Since the Coronavirus Aid, Relief and Economic Security Act (CARES Act)  retirement plan sponsors and participants have requested clarification regarding certain provisions that temporarily increase access to plan distributions (in the form of “coronavirus-related distributions”) and participant loans, and also relax loan repayment terms for participants who are “qualified individuals.”

The Internal Revenue Service (IRS) addressed some questions informally on its website in the form of questions and answers. And the IRS has issued its long-awaited guidance on retirement plan-related provisions in the CARES Act in Notice 2020-50.

 

What Plan Distribution and Loan Provisions Are Included in the CARES Act?

Under the CARES Act, coronavirus-related distributions of up to $100,000 may be made from eligible retirement plans between Jan. 1 and Dec. 30, 2020. Such distributions are not subject to the 10 percent additional tax that otherwise generally applies to distributions made before an individual reaches age 59½.

These coronavirus-related distributions may be included in a participant’s income in equal installments over a three-year period and may be recontributed over a three-year period to a plan or IRA to “undo” the tax consequences of the distribution.

Special plan loan provisions are also provided under the CARES Act for qualified individuals.  These plan provisions may suspend loan repayments that are due through Dec. 31, 2020, and the dollar limit on loans made through Sept. 22, 2020 is raised from $50,000 to $100,000 (or up to 100 percent of vested account balance).

::::::::

Activity list:
(1) Which calendar dates appear in the CARES Act excerpt? List every one.
(2) Can you reproduce the CARES Act excerpt word for word, starting at "What Plan Distribution" and ending at "reaches age 59½."?

::::::::

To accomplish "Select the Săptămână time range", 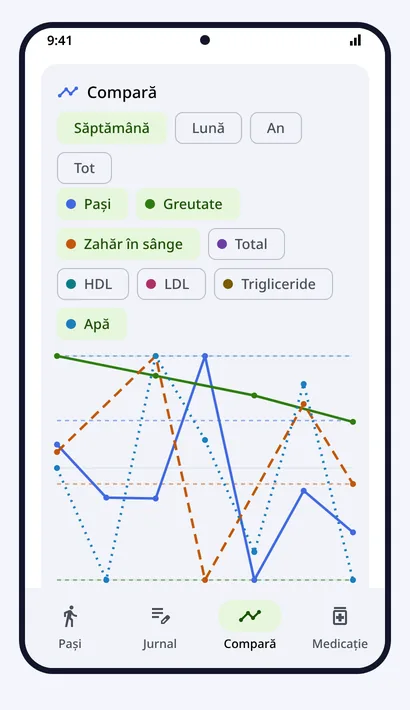I will tap(112, 128).
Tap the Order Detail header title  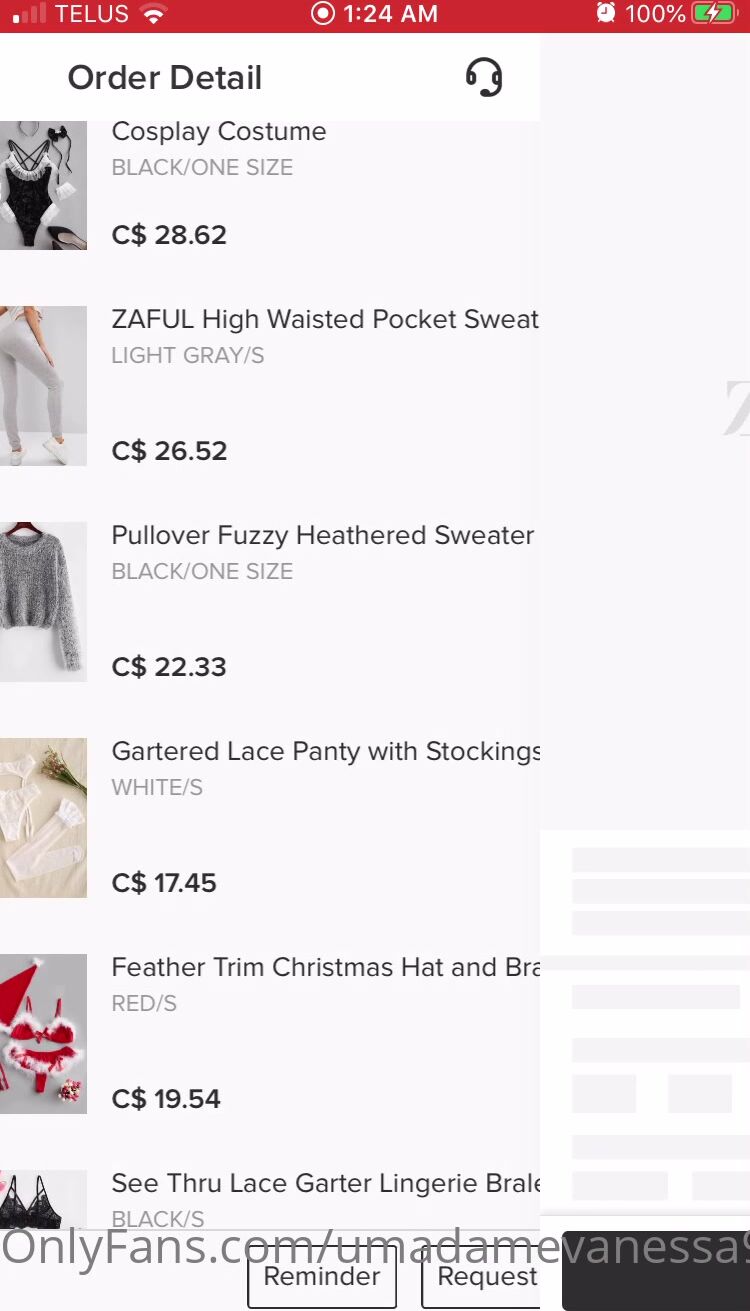(x=165, y=78)
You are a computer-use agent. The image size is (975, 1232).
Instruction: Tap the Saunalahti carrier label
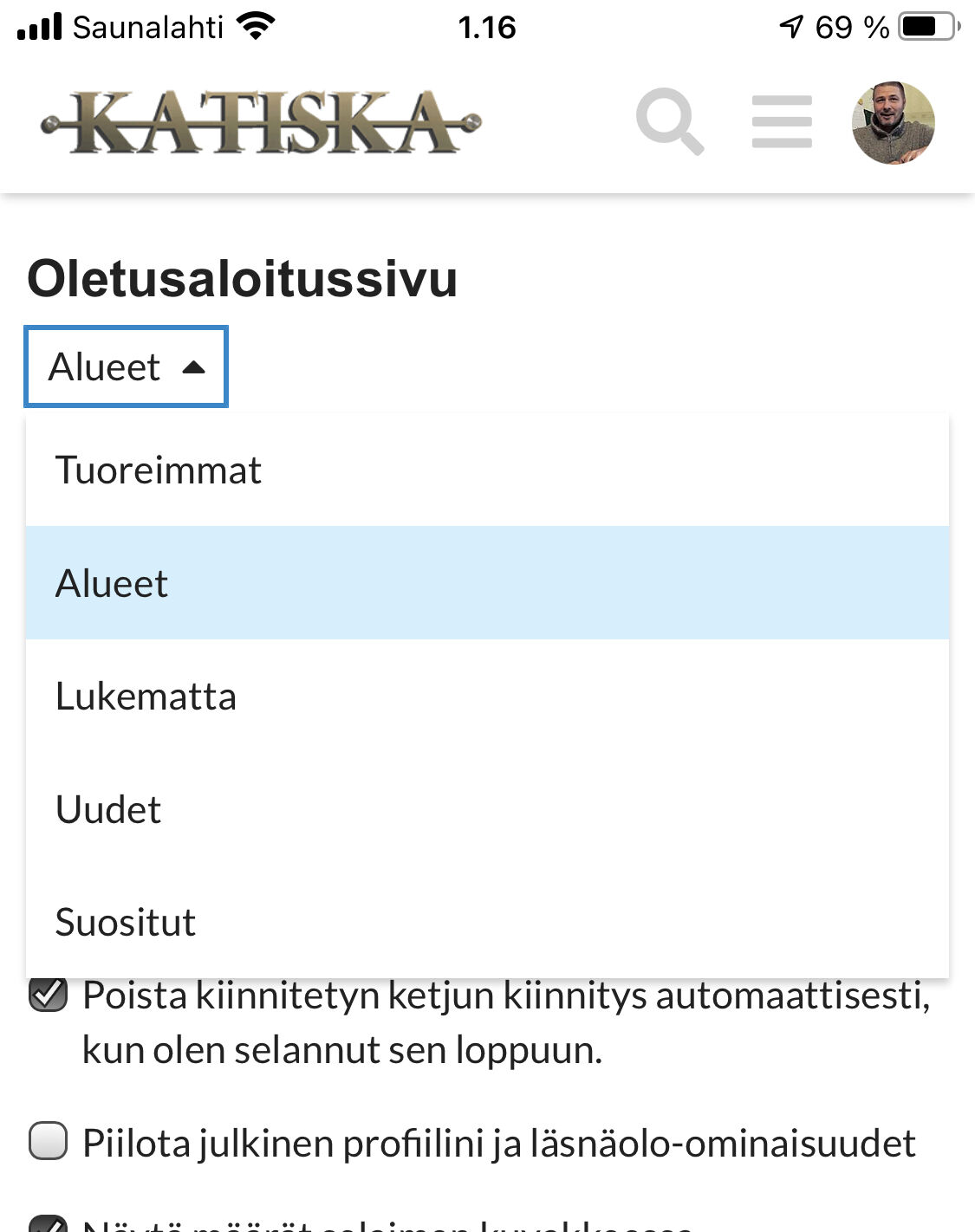click(148, 28)
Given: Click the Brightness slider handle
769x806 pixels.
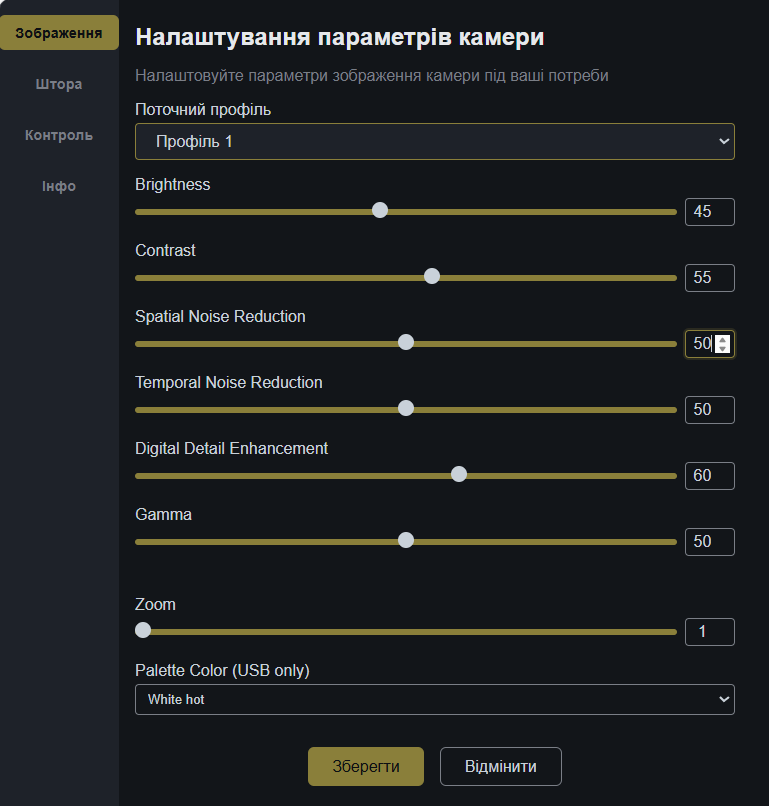Looking at the screenshot, I should (380, 210).
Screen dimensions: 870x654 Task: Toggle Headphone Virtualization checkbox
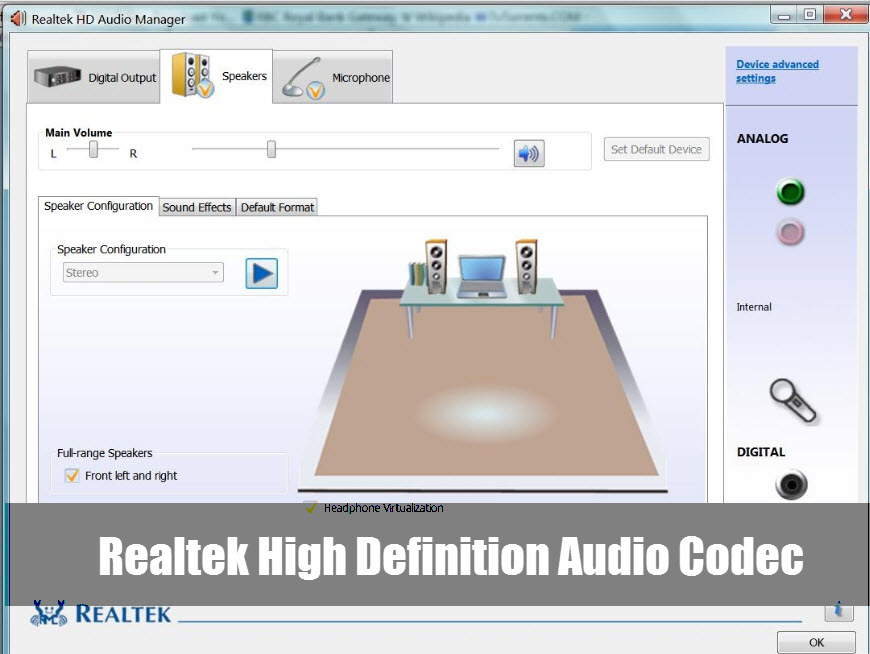coord(310,507)
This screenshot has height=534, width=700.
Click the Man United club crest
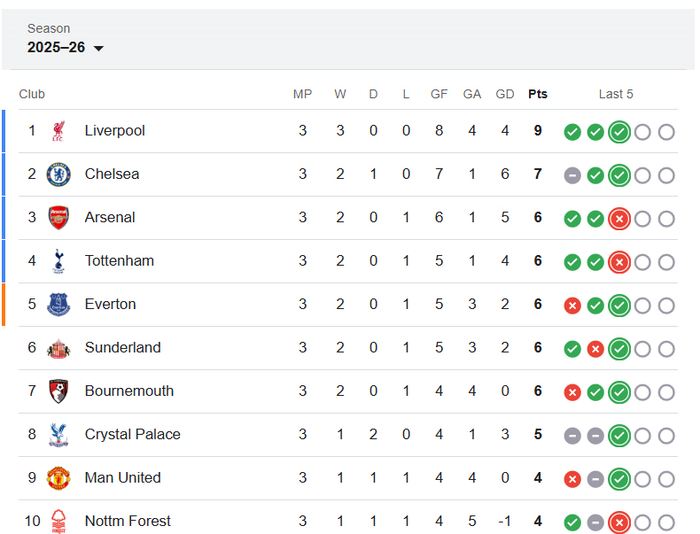point(58,478)
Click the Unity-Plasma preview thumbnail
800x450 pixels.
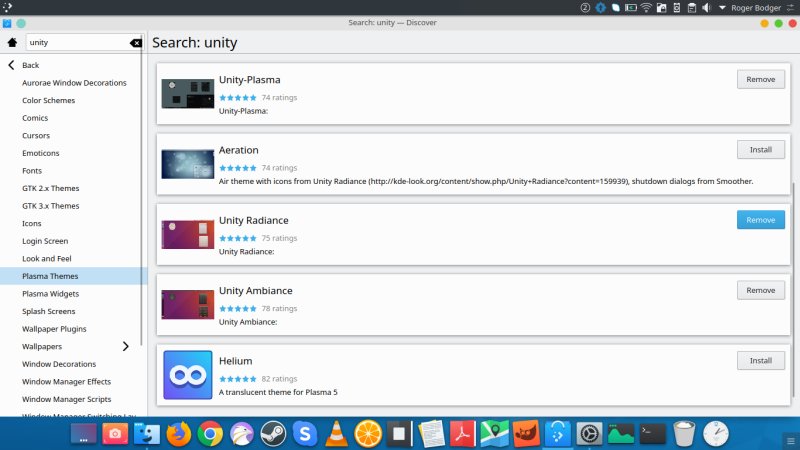coord(187,94)
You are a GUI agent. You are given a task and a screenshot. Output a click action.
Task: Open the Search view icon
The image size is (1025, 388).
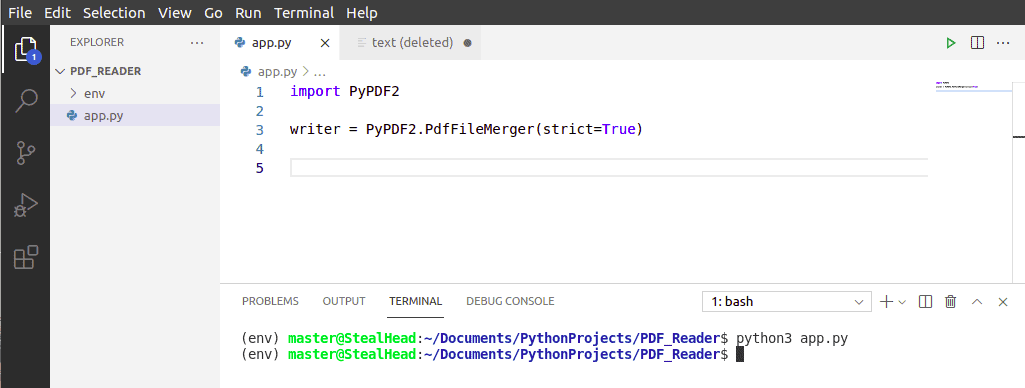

::::::::

Answers for the tasks:
(1)
- Jan. 1
- Dec. 30, 2020
- Dec. 31, 2020
- Sept. 22, 2020

(2)
What Plan Distribution and Loan Provisions Are Included in the CARES Act?

Under the CARES Act, coronavirus-related distributions of up to $100,000 may be made from eligible retirement plans between Jan. 1 and Dec. 30, 2020. Such distributions are not subject to the 10 percent additional tax that otherwise generally applies to distributions made before an individual reaches age 59½.